ACTIVITY:
Your output should be the complete listing, repeated exactly.

RECORDS FOR PROCESSING:
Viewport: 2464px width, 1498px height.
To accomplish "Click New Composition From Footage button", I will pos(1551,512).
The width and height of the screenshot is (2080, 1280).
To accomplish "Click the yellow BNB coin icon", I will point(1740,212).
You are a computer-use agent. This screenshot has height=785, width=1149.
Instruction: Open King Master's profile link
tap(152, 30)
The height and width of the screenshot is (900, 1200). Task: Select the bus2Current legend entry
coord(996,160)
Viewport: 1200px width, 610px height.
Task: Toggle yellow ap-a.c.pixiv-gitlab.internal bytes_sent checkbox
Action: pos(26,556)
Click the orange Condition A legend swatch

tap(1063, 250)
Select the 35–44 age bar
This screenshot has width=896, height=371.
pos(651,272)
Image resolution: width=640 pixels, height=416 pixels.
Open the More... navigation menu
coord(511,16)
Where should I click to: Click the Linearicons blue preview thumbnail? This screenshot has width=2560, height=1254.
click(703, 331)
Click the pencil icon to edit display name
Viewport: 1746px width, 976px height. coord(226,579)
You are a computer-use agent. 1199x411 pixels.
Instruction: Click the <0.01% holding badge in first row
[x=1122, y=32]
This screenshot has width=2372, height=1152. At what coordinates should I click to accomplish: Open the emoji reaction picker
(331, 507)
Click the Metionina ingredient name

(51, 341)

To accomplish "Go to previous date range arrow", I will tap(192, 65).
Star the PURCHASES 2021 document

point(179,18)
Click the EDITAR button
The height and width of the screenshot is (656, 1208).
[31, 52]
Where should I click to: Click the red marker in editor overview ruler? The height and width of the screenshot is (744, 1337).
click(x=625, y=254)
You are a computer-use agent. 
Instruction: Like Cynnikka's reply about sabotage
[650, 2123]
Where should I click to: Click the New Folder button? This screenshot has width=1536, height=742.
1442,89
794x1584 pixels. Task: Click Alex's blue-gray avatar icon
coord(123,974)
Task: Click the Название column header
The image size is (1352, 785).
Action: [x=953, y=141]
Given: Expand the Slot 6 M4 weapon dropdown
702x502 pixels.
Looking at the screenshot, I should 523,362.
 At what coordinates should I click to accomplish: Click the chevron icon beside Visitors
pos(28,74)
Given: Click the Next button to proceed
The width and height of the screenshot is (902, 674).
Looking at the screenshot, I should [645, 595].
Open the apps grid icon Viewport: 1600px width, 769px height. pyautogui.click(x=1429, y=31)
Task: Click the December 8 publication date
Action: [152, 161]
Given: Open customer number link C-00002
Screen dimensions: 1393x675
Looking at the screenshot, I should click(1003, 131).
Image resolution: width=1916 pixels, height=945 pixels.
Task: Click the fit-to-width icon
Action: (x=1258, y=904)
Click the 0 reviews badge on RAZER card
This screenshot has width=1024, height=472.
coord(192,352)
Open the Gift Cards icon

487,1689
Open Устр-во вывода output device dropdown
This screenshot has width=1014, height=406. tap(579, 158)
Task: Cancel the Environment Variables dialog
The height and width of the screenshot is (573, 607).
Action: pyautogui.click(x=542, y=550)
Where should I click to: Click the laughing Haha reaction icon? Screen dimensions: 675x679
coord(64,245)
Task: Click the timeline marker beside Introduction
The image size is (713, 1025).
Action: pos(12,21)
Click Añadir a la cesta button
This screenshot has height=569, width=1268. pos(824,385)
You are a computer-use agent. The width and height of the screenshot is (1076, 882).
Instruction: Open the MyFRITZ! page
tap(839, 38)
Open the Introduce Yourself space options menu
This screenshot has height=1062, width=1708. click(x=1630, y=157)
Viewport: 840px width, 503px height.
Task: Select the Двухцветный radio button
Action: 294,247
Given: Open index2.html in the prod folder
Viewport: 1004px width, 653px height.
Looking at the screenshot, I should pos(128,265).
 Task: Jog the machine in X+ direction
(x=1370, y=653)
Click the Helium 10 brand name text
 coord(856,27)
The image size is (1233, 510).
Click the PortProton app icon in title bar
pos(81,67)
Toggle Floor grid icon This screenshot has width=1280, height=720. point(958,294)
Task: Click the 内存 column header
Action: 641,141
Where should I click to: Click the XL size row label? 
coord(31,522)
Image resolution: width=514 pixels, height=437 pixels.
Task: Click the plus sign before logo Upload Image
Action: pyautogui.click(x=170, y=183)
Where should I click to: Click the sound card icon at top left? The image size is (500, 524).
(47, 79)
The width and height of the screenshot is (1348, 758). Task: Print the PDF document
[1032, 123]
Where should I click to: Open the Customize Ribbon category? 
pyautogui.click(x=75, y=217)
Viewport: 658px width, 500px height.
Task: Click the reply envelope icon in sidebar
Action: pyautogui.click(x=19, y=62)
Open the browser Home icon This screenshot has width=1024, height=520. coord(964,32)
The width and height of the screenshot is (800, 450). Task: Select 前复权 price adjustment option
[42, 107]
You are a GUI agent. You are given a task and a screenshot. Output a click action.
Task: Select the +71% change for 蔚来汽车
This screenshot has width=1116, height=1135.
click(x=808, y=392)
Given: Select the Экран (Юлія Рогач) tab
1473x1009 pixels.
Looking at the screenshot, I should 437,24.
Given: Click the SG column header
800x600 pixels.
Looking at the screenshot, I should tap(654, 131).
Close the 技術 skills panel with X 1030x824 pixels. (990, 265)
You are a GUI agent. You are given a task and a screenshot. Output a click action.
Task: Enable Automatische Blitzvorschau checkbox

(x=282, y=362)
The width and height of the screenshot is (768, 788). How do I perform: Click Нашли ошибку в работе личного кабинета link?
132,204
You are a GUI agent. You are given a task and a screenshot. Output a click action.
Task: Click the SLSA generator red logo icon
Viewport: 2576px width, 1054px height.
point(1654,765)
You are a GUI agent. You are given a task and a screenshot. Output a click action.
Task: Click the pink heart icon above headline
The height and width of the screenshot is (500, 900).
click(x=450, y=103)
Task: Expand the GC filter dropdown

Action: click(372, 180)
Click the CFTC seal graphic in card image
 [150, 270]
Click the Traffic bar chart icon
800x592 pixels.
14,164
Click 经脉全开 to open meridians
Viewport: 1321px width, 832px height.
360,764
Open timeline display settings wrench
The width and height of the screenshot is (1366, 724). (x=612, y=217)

THE ANSWER:
Viewport: 2464px width, 1498px height.
To accomplish "Click New Composition From Footage button", I will pos(1551,512).
The width and height of the screenshot is (2080, 1280).
To accomplish "Click the yellow BNB coin icon", I will point(1740,212).
You are a computer-use agent. This screenshot has height=785, width=1149.
Instruction: Open King Master's profile link
tap(152, 30)
The height and width of the screenshot is (900, 1200). Task: Select the bus2Current legend entry
coord(996,160)
Viewport: 1200px width, 610px height.
Task: Toggle yellow ap-a.c.pixiv-gitlab.internal bytes_sent checkbox
Action: pos(26,556)
Click the orange Condition A legend swatch

tap(1063, 250)
Select the 35–44 age bar
This screenshot has width=896, height=371.
pos(651,272)
Image resolution: width=640 pixels, height=416 pixels.
Open the More... navigation menu
coord(511,16)
Where should I click to: Click the Linearicons blue preview thumbnail? This screenshot has width=2560, height=1254.
click(703, 331)
Click the pencil icon to edit display name
Viewport: 1746px width, 976px height. coord(226,579)
You are a computer-use agent. 1199x411 pixels.
Instruction: Click the <0.01% holding badge in first row
[x=1122, y=32]
This screenshot has width=2372, height=1152. At what coordinates should I click to accomplish: Open the emoji reaction picker
(331, 507)
Click the Metionina ingredient name

(51, 341)

To accomplish "Go to previous date range arrow", I will tap(192, 65).
Star the PURCHASES 2021 document

point(179,18)
Click the EDITAR button
The height and width of the screenshot is (656, 1208).
[31, 52]
Where should I click to: Click the red marker in editor overview ruler? The height and width of the screenshot is (744, 1337).
click(x=625, y=254)
You are a computer-use agent. 
Instruction: Like Cynnikka's reply about sabotage
[650, 2123]
Where should I click to: Click the New Folder button? This screenshot has width=1536, height=742.
1442,89
794x1584 pixels. Task: Click Alex's blue-gray avatar icon
coord(123,974)
Task: Click the Название column header
The image size is (1352, 785).
Action: [x=953, y=141]
Given: Expand the Slot 6 M4 weapon dropdown
702x502 pixels.
Looking at the screenshot, I should 523,362.
 At what coordinates should I click to accomplish: Click the chevron icon beside Visitors
pos(28,74)
Given: Click the Next button to proceed
The width and height of the screenshot is (902, 674).
Looking at the screenshot, I should [645, 595].
Open the apps grid icon Viewport: 1600px width, 769px height. pyautogui.click(x=1429, y=31)
Task: Click the December 8 publication date
Action: [152, 161]
Given: Open customer number link C-00002
Screen dimensions: 1393x675
Looking at the screenshot, I should click(1003, 131).
Image resolution: width=1916 pixels, height=945 pixels.
Task: Click the fit-to-width icon
Action: (x=1258, y=904)
Click the 0 reviews badge on RAZER card
This screenshot has width=1024, height=472.
coord(192,352)
Open the Gift Cards icon

487,1689
Open Устр-во вывода output device dropdown
This screenshot has width=1014, height=406. tap(579, 158)
Task: Cancel the Environment Variables dialog
The height and width of the screenshot is (573, 607).
Action: pyautogui.click(x=542, y=550)
Where should I click to: Click the laughing Haha reaction icon? Screen dimensions: 675x679
coord(64,245)
Task: Click the timeline marker beside Introduction
The image size is (713, 1025).
Action: pos(12,21)
Click Añadir a la cesta button
This screenshot has height=569, width=1268. pos(824,385)
You are a computer-use agent. The width and height of the screenshot is (1076, 882).
Instruction: Open the MyFRITZ! page
tap(839, 38)
Open the Introduce Yourself space options menu
This screenshot has height=1062, width=1708. click(x=1630, y=157)
Viewport: 840px width, 503px height.
Task: Select the Двухцветный radio button
Action: 294,247
Given: Open index2.html in the prod folder
Viewport: 1004px width, 653px height.
Looking at the screenshot, I should pos(128,265).
 Task: Jog the machine in X+ direction
(x=1370, y=653)
Click the Helium 10 brand name text
 coord(856,27)
The image size is (1233, 510).
Click the PortProton app icon in title bar
pos(81,67)
Toggle Floor grid icon This screenshot has width=1280, height=720. point(958,294)
Task: Click the 内存 column header
Action: 641,141
Where should I click to: Click the XL size row label? 
coord(31,522)
Image resolution: width=514 pixels, height=437 pixels.
Task: Click the plus sign before logo Upload Image
Action: pyautogui.click(x=170, y=183)
Where should I click to: Click the sound card icon at top left? The image size is (500, 524).
(47, 79)
The width and height of the screenshot is (1348, 758). Task: Print the PDF document
[1032, 123]
Where should I click to: Open the Customize Ribbon category? 
pyautogui.click(x=75, y=217)
Viewport: 658px width, 500px height.
Task: Click the reply envelope icon in sidebar
Action: pyautogui.click(x=19, y=62)
Open the browser Home icon This screenshot has width=1024, height=520. coord(964,32)
The width and height of the screenshot is (800, 450). Task: Select 前复权 price adjustment option
[42, 107]
You are a GUI agent. You are given a task and a screenshot. Output a click action.
Task: Select the +71% change for 蔚来汽车
This screenshot has width=1116, height=1135.
click(x=808, y=392)
Given: Select the Экран (Юлія Рогач) tab
1473x1009 pixels.
Looking at the screenshot, I should 437,24.
Given: Click the SG column header
800x600 pixels.
Looking at the screenshot, I should tap(654, 131).
Close the 技術 skills panel with X 1030x824 pixels. (990, 265)
You are a GUI agent. You are given a task and a screenshot. Output a click action.
Task: Enable Automatische Blitzvorschau checkbox

(x=282, y=362)
The width and height of the screenshot is (768, 788). How do I perform: Click Нашли ошибку в работе личного кабинета link?
132,204
You are a GUI agent. You are given a task and a screenshot. Output a click action.
Task: Click the SLSA generator red logo icon
Viewport: 2576px width, 1054px height.
point(1654,765)
You are a GUI agent. You are given a task and a screenshot. Output a click action.
Task: Click the pink heart icon above headline
The height and width of the screenshot is (500, 900).
click(x=450, y=103)
Task: Expand the GC filter dropdown

Action: click(372, 180)
Click the CFTC seal graphic in card image
 [150, 270]
Click the Traffic bar chart icon
800x592 pixels.
14,164
Click 经脉全开 to open meridians
Viewport: 1321px width, 832px height.
360,764
Open timeline display settings wrench
The width and height of the screenshot is (1366, 724). (x=612, y=217)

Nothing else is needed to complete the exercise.